Work order ->
Please convert the data, from its first line through the line containing "(130, 502).", with both ends included, into a Markdown table with the columns Row and Line, numbering each row and skipping blank lines. Leave the pictures out of the table.

[Dataset entries]
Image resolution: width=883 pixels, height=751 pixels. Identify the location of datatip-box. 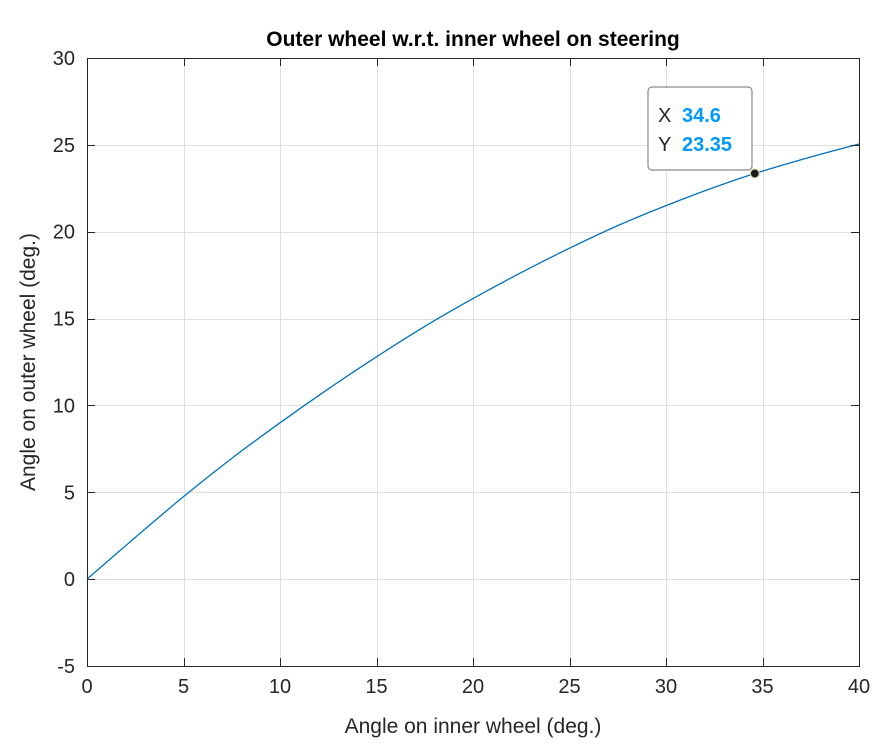
(700, 128).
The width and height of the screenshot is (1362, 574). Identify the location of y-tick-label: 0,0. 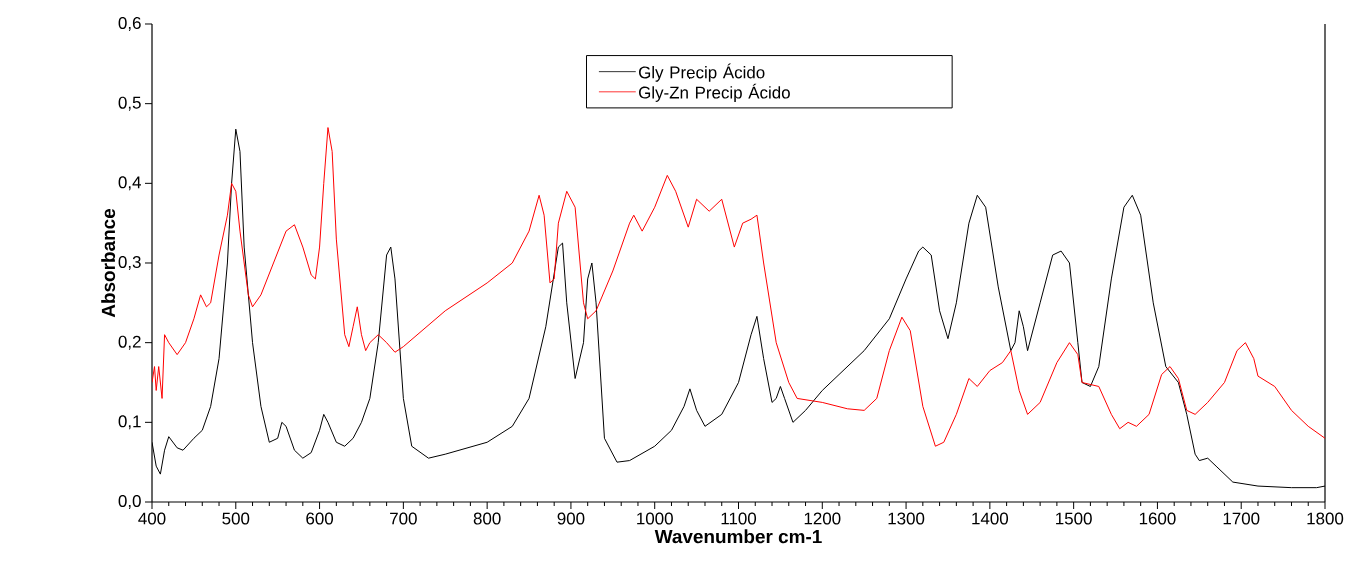
(130, 502).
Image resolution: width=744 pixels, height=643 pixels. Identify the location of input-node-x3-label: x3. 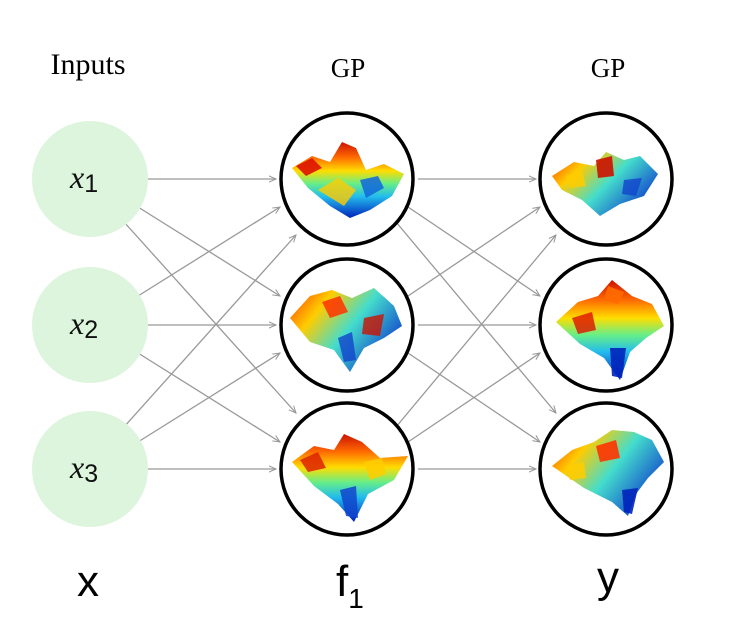
(84, 468).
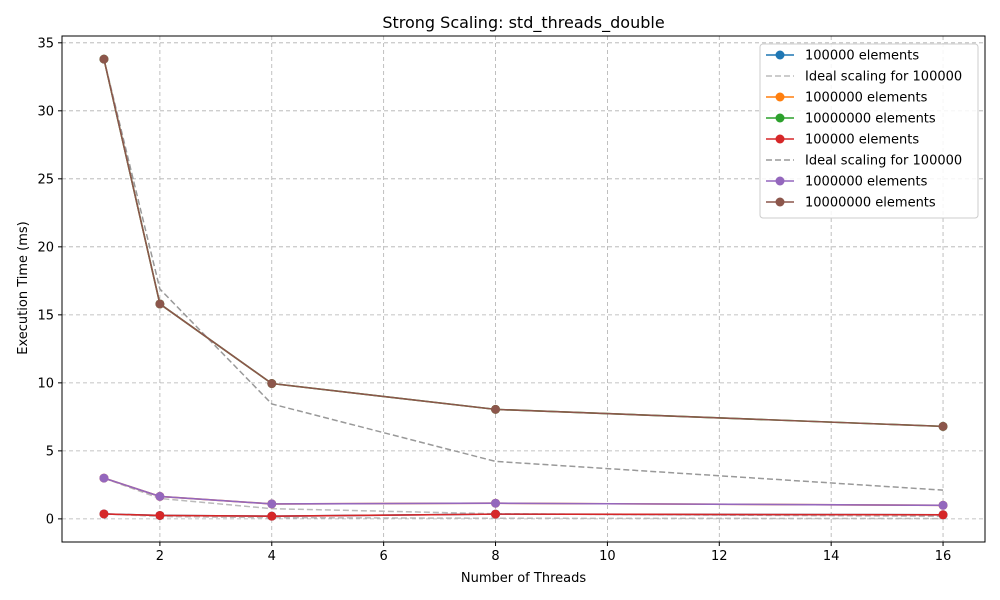  Describe the element at coordinates (272, 556) in the screenshot. I see `x-tick-label: 4` at that location.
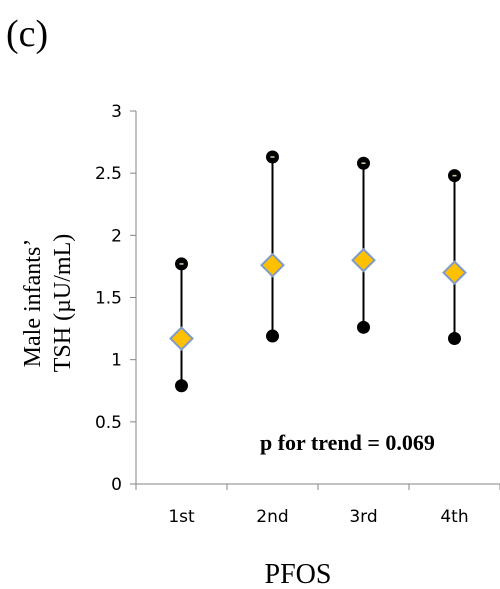 The height and width of the screenshot is (589, 500). Describe the element at coordinates (454, 517) in the screenshot. I see `x-tick-label: 4th` at that location.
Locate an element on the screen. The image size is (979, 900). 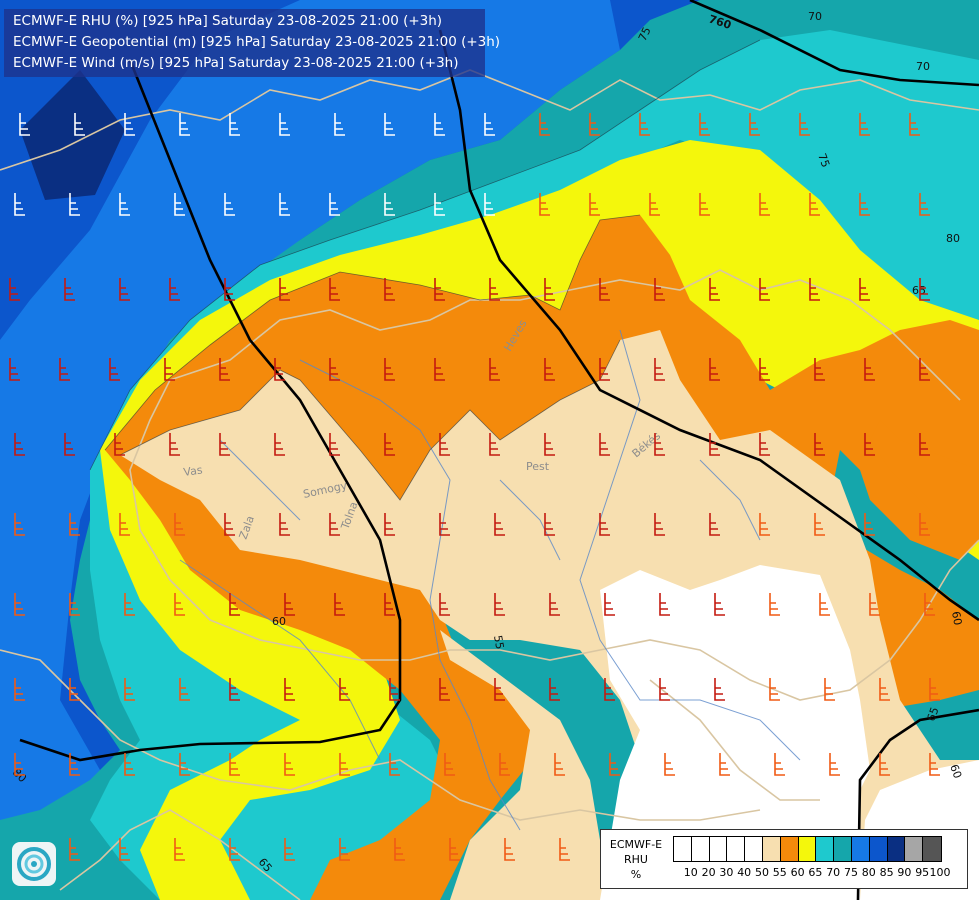
border-croatia is located at coordinates (180, 854).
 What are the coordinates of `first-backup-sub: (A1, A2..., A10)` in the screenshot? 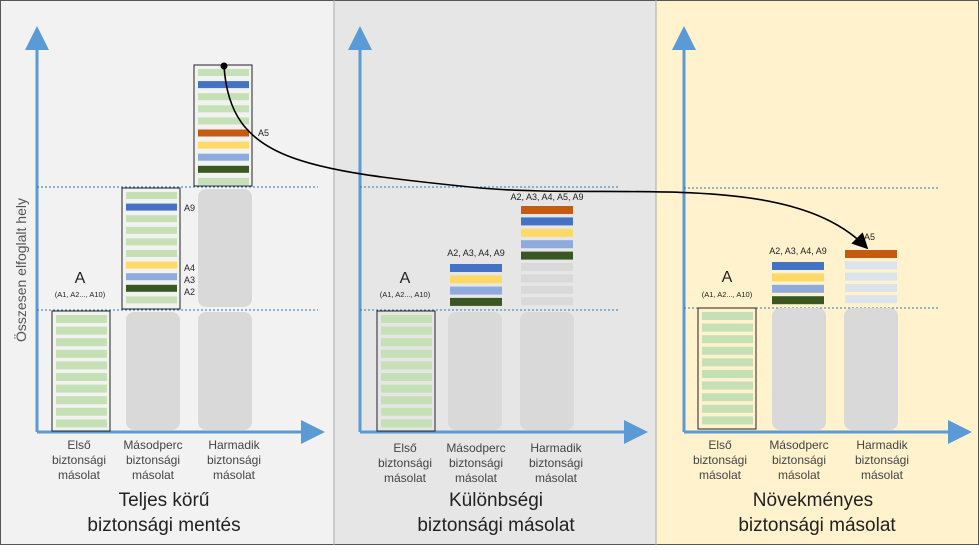 It's located at (728, 294).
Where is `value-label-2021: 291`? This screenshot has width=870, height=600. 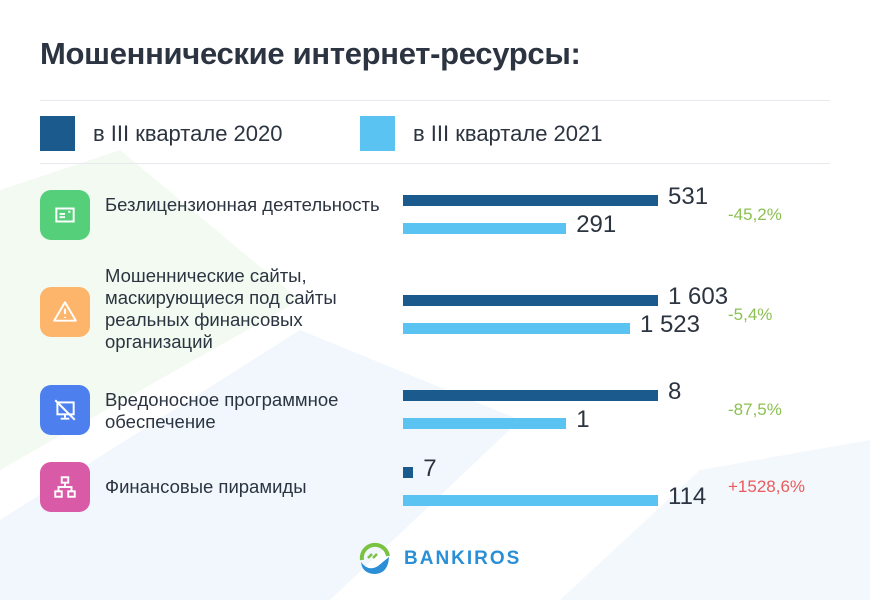
value-label-2021: 291 is located at coordinates (596, 224).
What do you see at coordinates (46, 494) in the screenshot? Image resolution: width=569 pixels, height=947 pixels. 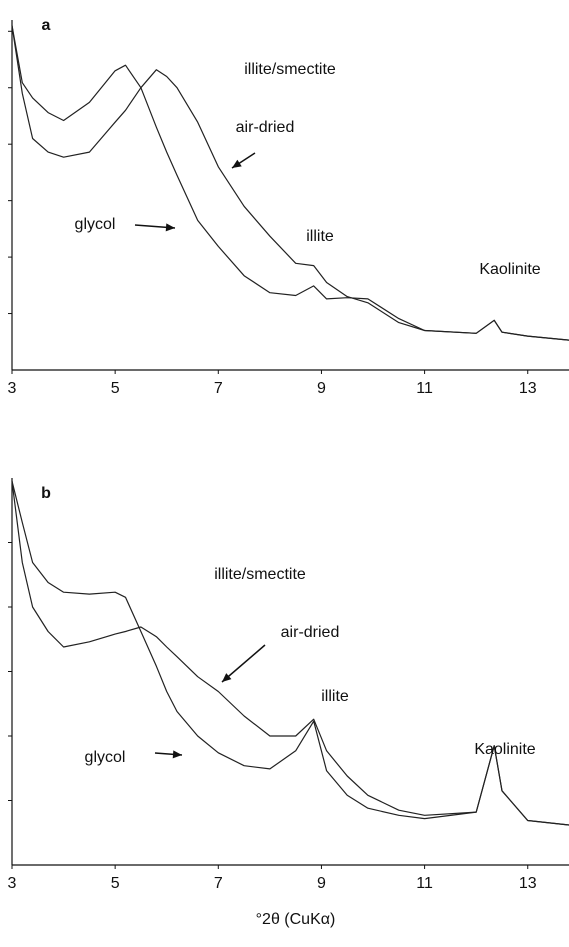 I see `panel-label: b` at bounding box center [46, 494].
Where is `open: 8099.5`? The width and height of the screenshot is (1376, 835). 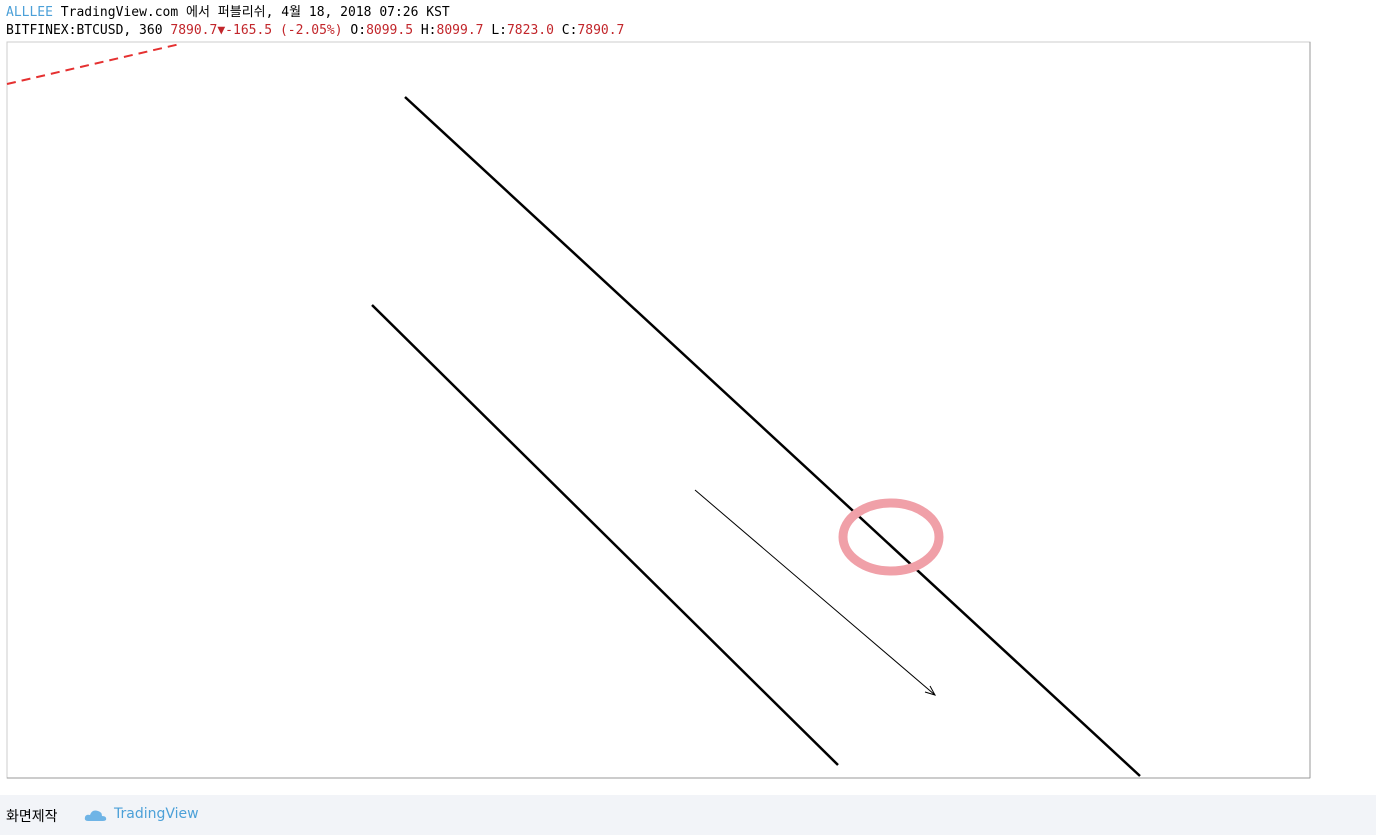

Response to the task ->
| Row | Line |
|---|---|
| 1 | Image resolution: width=883 pixels, height=751 pixels. Identify the location of datatip-box.  |
| 2 | (700, 128). |
| 3 | The width and height of the screenshot is (1362, 574). Identify the location of y-tick-label: 0,0.  |
| 4 | (130, 502). |